> Try it:
Lines that include the string "sidebar" are the ones to copy from the entries below.

> Exercise input:
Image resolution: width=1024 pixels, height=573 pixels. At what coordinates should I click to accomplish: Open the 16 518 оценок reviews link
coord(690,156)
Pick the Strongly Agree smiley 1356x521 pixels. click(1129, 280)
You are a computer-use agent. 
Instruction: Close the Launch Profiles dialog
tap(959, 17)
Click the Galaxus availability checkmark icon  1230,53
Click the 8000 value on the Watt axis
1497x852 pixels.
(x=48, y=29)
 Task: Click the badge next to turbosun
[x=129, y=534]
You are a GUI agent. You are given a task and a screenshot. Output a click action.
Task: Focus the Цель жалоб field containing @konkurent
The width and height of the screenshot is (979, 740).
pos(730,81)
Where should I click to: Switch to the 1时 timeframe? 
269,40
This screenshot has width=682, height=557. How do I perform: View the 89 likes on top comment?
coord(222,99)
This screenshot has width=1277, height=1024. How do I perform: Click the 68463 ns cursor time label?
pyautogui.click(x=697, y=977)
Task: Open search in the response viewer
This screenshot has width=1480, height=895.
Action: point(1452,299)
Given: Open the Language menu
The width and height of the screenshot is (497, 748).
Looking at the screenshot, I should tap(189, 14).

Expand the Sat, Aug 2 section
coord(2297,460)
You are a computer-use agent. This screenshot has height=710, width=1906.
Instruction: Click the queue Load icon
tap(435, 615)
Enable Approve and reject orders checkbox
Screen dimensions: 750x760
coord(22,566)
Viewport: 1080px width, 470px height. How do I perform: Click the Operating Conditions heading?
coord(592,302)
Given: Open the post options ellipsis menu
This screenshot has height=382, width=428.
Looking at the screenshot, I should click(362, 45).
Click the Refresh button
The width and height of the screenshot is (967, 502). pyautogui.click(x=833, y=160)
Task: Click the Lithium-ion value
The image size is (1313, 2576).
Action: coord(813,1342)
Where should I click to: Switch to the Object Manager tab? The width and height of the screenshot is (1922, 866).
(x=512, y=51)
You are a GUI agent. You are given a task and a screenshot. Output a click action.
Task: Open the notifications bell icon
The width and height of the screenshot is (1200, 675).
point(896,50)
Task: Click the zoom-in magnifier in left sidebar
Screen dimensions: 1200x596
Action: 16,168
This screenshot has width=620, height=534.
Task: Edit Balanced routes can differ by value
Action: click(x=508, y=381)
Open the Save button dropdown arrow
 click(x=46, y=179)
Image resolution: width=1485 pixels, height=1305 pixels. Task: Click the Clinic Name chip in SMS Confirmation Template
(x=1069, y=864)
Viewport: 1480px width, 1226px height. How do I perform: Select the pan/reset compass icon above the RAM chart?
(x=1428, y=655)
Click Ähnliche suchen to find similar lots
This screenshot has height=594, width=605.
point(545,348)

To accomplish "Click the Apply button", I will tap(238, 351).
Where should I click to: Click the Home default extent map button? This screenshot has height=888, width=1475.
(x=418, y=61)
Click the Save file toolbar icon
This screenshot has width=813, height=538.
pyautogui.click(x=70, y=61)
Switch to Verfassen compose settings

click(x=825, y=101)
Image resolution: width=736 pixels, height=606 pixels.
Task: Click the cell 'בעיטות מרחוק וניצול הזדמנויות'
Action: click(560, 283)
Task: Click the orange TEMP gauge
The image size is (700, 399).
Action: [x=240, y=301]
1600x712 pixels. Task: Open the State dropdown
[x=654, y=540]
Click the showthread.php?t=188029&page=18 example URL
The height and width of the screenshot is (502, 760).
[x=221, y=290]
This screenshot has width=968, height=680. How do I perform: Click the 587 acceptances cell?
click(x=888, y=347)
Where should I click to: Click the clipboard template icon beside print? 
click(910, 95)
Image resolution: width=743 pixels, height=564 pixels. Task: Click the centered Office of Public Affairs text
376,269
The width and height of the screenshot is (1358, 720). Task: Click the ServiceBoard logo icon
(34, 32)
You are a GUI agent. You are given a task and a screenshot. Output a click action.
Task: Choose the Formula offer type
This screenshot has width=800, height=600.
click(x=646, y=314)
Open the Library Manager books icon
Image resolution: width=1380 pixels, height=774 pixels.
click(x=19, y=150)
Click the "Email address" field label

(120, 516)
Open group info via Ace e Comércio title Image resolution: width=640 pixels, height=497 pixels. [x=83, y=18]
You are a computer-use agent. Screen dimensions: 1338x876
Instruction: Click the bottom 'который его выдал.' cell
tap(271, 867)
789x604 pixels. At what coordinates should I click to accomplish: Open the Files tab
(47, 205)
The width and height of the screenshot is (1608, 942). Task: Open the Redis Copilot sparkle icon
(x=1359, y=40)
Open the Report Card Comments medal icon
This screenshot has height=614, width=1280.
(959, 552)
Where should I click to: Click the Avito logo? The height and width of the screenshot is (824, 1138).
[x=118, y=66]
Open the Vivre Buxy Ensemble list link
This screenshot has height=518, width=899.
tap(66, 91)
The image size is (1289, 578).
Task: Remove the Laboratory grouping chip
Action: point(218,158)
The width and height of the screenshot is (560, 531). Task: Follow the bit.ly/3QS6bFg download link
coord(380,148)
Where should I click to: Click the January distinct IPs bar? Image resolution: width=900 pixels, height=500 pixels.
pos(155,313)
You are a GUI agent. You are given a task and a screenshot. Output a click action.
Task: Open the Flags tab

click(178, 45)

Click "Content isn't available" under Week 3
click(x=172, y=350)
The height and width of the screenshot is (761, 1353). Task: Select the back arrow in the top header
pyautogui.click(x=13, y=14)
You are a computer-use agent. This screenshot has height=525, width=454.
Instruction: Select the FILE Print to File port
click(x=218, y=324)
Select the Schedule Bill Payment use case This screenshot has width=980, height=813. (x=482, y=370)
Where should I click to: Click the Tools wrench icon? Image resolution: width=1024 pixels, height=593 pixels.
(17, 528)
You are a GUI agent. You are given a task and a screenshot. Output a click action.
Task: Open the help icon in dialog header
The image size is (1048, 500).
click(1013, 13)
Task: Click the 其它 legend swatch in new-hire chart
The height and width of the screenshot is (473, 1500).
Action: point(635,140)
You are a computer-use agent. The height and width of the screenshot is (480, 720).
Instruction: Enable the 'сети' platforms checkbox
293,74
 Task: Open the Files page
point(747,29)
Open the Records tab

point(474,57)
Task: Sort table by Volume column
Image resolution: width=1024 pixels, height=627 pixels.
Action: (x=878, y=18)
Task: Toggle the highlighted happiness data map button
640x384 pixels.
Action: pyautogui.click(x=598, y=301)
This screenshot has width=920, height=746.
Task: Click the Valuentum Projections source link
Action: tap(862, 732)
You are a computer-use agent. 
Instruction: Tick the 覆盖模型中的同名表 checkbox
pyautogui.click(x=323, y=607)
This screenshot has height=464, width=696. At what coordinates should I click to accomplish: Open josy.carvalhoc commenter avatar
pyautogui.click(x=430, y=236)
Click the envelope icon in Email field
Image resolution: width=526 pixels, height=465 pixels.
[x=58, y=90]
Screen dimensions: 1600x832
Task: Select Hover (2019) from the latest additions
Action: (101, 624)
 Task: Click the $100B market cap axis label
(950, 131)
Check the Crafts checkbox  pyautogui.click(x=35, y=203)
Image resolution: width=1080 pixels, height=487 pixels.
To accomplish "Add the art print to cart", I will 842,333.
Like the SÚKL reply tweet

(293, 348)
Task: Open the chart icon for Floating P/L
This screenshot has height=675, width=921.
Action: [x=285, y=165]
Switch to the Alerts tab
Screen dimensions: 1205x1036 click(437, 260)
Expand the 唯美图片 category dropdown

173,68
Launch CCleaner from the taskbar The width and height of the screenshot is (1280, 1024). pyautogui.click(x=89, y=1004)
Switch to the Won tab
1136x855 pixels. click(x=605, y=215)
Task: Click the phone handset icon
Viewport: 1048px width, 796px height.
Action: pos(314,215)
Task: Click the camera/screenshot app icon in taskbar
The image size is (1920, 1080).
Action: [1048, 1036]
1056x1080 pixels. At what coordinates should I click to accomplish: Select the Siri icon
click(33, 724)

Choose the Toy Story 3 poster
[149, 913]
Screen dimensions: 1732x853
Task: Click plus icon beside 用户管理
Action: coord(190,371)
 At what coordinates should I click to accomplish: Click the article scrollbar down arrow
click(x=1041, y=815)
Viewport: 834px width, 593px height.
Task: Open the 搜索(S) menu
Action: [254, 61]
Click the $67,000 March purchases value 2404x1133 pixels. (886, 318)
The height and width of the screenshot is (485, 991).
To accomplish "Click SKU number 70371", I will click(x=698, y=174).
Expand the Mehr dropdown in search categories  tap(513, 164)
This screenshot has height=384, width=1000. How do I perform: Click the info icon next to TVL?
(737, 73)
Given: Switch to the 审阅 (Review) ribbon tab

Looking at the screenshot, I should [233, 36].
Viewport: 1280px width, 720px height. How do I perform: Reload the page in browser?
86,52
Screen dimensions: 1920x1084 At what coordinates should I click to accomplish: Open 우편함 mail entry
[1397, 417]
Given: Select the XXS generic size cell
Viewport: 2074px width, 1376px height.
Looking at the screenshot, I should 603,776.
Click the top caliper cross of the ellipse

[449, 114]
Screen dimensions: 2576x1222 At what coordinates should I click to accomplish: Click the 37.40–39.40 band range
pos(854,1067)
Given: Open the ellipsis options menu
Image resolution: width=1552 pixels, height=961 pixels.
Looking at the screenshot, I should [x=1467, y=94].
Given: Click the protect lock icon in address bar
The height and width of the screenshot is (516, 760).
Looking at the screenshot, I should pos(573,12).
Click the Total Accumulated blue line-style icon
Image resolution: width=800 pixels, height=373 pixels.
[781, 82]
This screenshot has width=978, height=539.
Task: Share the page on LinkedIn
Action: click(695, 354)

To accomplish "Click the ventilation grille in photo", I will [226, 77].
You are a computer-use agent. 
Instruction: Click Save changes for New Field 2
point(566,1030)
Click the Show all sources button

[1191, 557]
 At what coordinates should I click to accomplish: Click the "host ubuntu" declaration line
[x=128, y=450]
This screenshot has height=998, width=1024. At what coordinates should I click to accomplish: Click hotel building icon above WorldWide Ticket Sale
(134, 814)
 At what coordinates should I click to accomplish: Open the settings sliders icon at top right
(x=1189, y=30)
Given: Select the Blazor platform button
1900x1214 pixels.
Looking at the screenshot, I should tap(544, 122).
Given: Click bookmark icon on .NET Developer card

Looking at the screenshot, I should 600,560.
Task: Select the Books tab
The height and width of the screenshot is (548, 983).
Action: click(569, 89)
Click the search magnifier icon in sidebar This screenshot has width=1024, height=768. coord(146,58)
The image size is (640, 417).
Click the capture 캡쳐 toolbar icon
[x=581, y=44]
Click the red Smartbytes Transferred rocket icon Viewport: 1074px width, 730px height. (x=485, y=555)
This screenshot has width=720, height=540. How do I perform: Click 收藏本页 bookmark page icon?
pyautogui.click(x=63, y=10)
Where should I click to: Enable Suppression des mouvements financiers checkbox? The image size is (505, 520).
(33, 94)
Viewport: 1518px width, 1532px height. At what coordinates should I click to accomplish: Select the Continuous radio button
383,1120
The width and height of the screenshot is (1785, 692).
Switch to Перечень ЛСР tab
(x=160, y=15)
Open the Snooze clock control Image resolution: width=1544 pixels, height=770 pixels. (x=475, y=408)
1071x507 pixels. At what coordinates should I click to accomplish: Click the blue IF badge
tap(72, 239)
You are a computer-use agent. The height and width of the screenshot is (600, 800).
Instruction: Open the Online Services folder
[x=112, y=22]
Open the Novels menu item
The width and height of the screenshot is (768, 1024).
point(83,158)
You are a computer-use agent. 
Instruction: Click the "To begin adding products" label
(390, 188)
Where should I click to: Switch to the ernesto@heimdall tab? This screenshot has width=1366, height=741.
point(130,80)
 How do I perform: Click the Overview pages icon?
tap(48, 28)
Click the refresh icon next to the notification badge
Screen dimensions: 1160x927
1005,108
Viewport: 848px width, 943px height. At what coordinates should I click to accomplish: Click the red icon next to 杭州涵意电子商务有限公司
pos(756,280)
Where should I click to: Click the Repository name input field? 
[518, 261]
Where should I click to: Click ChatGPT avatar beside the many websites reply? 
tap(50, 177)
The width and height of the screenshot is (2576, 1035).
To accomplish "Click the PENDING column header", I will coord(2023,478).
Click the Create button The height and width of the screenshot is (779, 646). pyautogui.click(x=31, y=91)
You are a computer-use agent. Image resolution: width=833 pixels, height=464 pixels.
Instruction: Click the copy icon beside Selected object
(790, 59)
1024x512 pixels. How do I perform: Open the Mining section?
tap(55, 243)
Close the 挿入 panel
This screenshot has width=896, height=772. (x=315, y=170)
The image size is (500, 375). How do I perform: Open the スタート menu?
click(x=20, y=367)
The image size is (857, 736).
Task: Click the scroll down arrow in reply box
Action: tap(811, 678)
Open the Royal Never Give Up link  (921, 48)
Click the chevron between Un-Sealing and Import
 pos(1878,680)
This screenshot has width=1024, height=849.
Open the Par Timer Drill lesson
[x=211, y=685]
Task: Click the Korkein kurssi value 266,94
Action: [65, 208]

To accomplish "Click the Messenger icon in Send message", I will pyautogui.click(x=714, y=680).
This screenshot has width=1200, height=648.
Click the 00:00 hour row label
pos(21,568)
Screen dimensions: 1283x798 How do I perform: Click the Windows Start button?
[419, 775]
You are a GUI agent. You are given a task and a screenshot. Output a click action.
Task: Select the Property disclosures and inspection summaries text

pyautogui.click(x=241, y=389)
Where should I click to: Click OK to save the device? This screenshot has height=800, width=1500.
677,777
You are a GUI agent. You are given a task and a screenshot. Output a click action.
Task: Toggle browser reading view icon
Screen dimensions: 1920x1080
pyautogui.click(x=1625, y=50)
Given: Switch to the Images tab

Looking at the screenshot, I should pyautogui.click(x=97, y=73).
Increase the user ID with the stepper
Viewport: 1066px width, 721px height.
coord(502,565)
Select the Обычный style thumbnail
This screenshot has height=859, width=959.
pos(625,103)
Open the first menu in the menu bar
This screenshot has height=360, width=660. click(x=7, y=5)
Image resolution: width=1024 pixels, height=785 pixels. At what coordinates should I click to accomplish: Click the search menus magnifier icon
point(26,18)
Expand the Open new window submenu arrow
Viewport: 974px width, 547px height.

> Answer to the problem:
Task: Click the zoom-in magnifier in left sidebar
Click the search magnifier icon in sidebar This screenshot has width=1024, height=768. coord(146,58)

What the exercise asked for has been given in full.